BTW, bacon grease saves well - pour it off into a clean glass jar for use later!


----------



## Barb L. (May 13, 2008)

Love home fries for breakfast or dinner!!


----------



## middie (May 13, 2008)

I love home fries anytime of day !


----------



## suziquzie (May 13, 2008)

This thread is making me hungry for an omlette and home fries..... 
I put some of the fries in the omlette. yum.


----------



## buckytom (May 13, 2008)

i like to do mine a little differently. 

i peel, cut into large chunks and par boil the potatoes.

sweat some onions in butter and maple bacon grease, than add the softened spuds, salt, pepper, and paprika.

let them brown a little, then flip to try to brown the other side.

they should be a mix of soft potatoes with some browned, crispy edges.

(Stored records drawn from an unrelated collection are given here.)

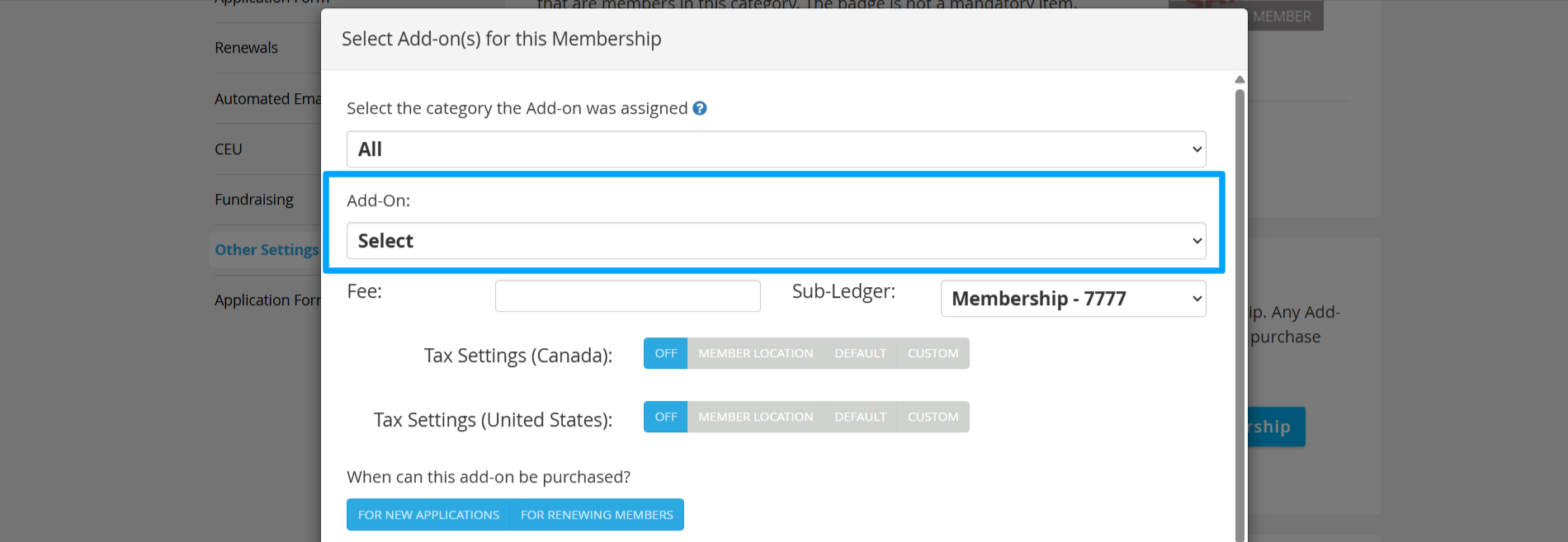Choose DEFAULT for United States tax

860,417
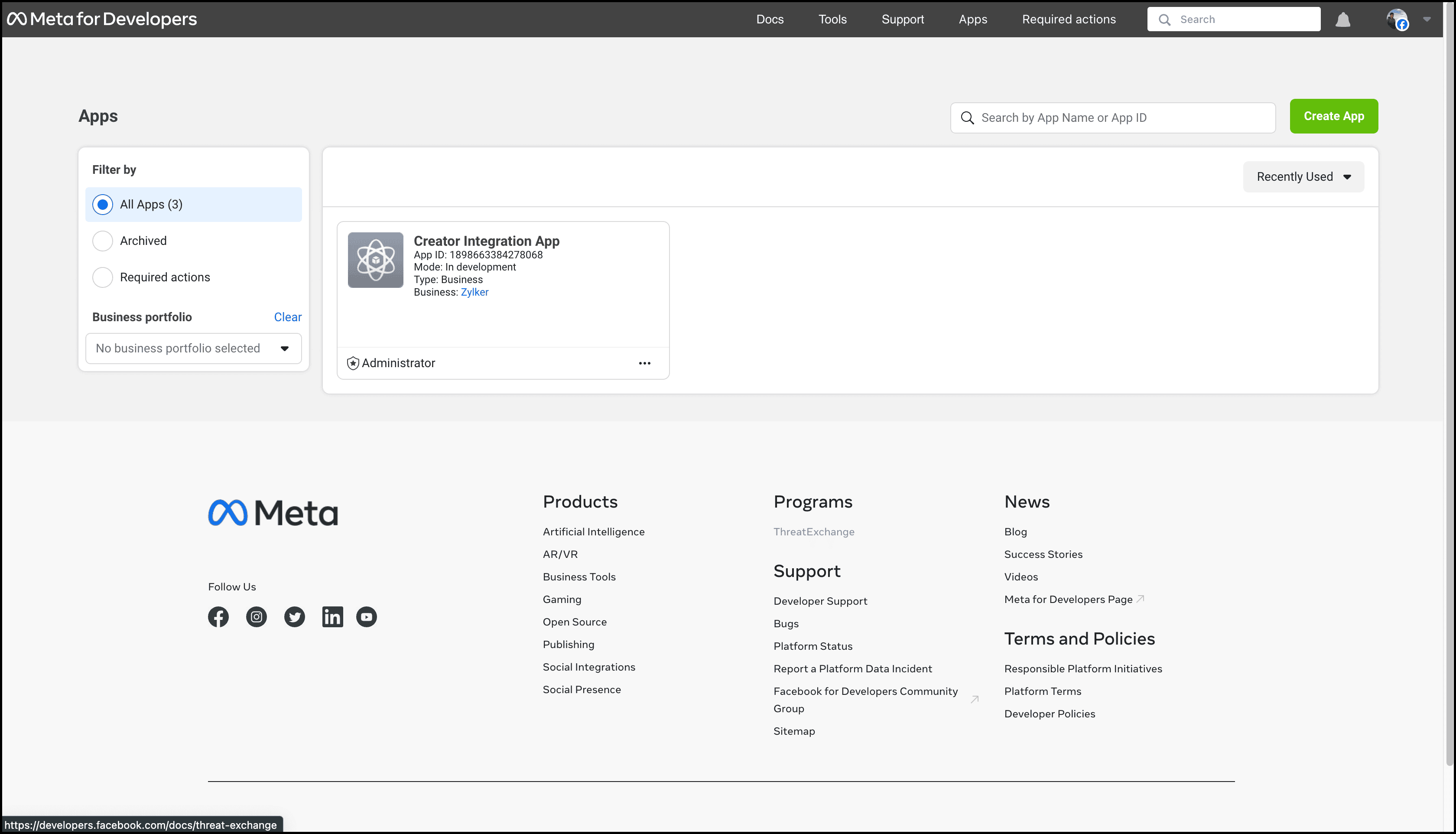Expand the business portfolio selection dropdown
The width and height of the screenshot is (1456, 834).
(194, 348)
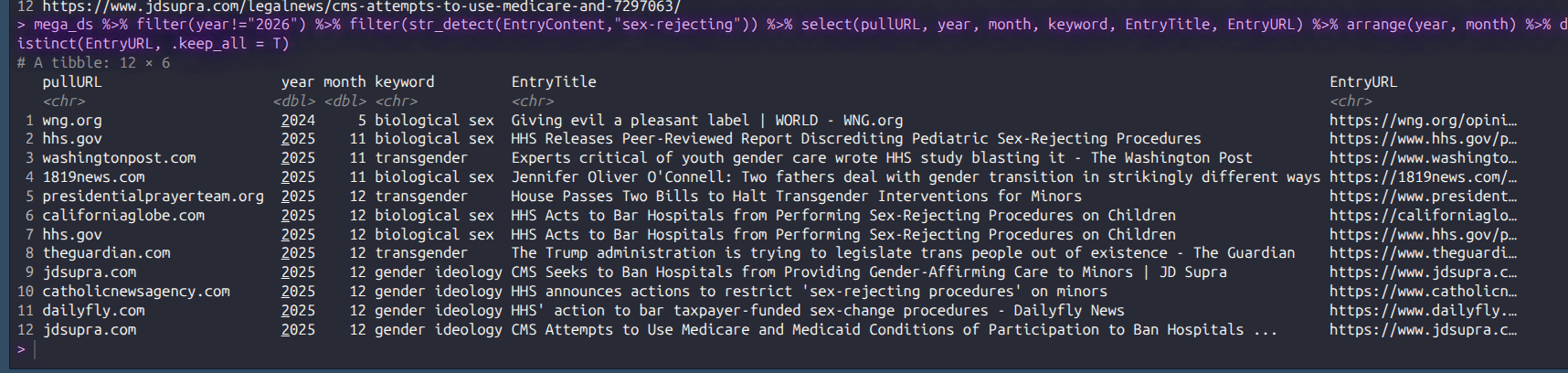Open the dailyfly EntryURL link
This screenshot has height=373, width=1568.
click(x=1422, y=311)
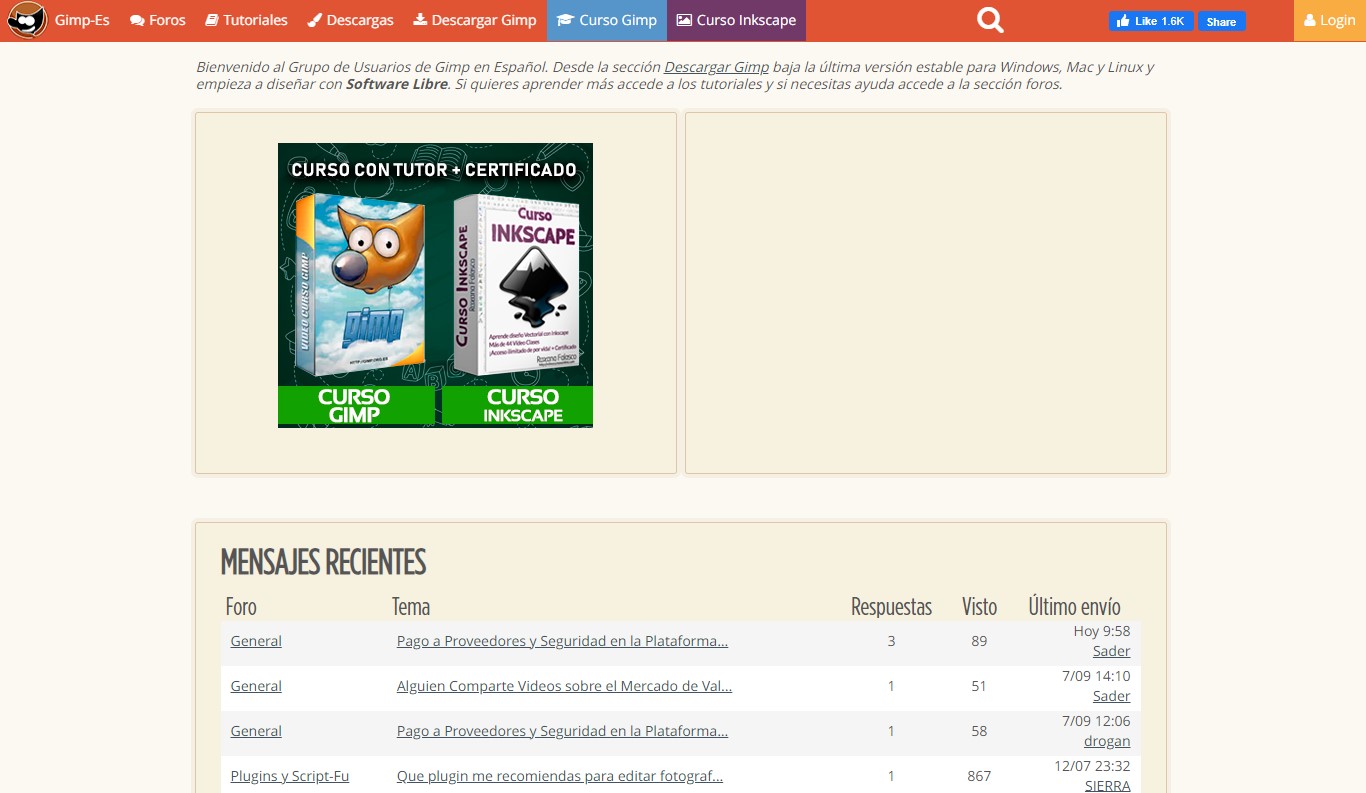Open the plugin para editar fotografías topic

pyautogui.click(x=559, y=776)
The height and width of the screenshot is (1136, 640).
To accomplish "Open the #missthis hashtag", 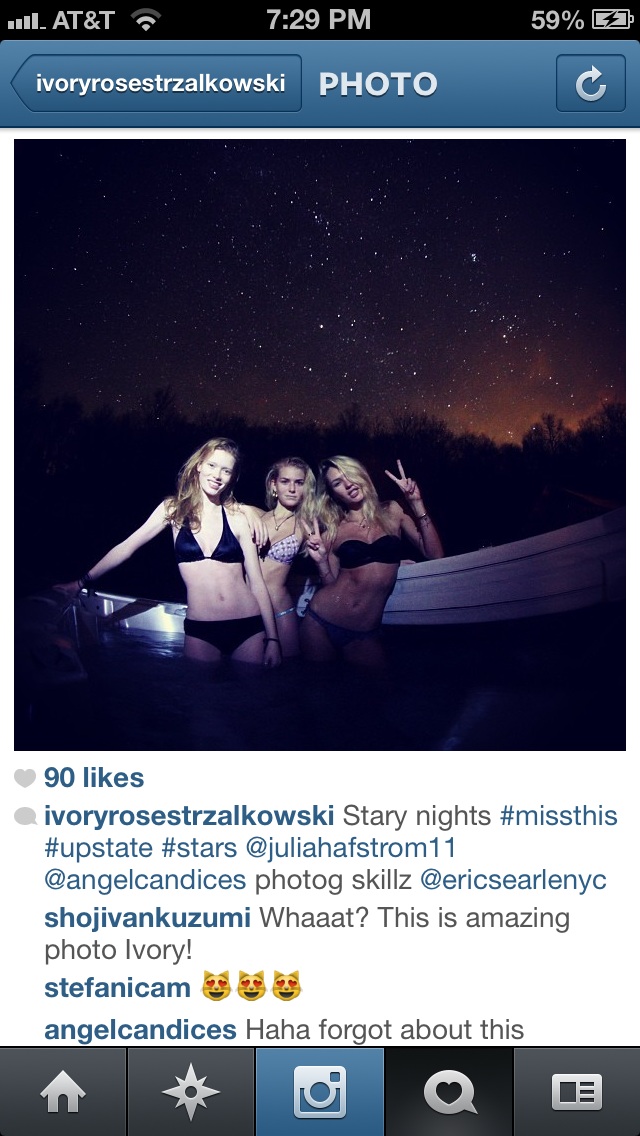I will coord(559,816).
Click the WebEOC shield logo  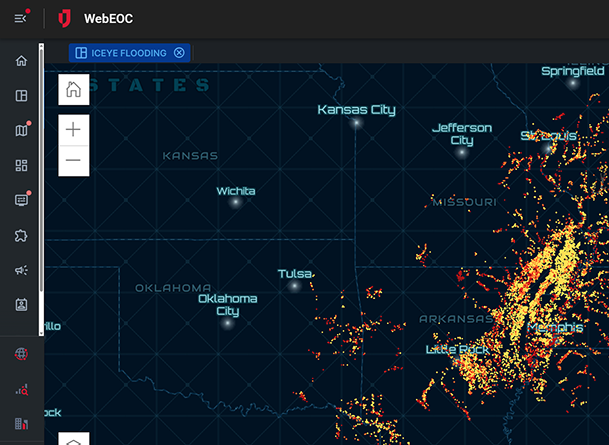click(65, 19)
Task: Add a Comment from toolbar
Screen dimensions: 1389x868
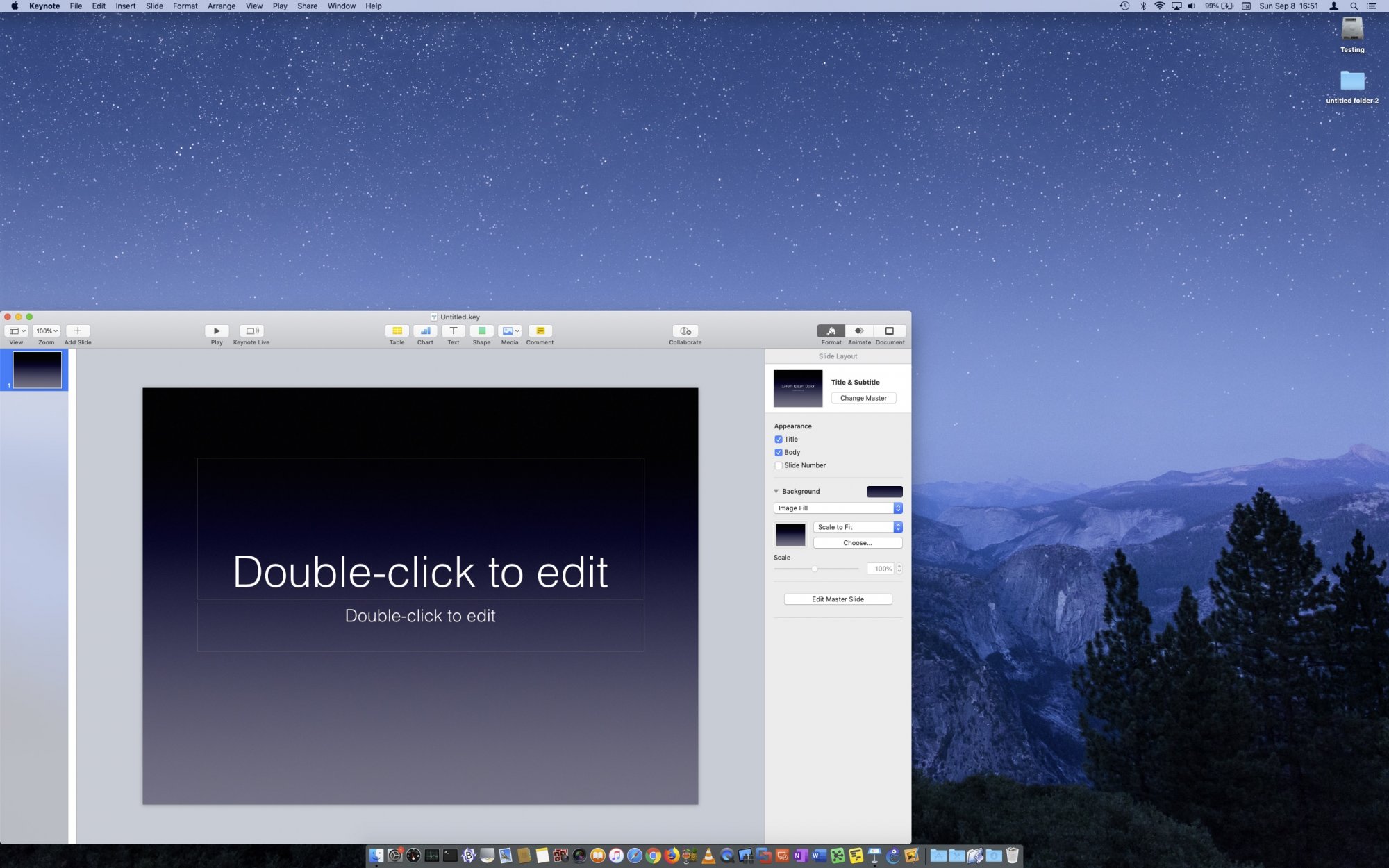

that's the basic recipe, but sometimes i'll add some diced bell or hot peppers, lardons of pepperoni, or even butter sauteed mushrooms.


----------



## Andy M. (May 13, 2008)

buckytom said:


> i like to do mine a little differently.
> 
> i peel, cut into large chunks and par boil the potatoes...


 

BT, I cut the potato into neat little cubes, toss with some oil and microwave them for a few minutes. Easier and faster than parboiling.

I then proceed as others, saute some onion and garlic and maybe some mushrooms. Add the potatoes and a sprinkle of smoked paprika and brown them.


----------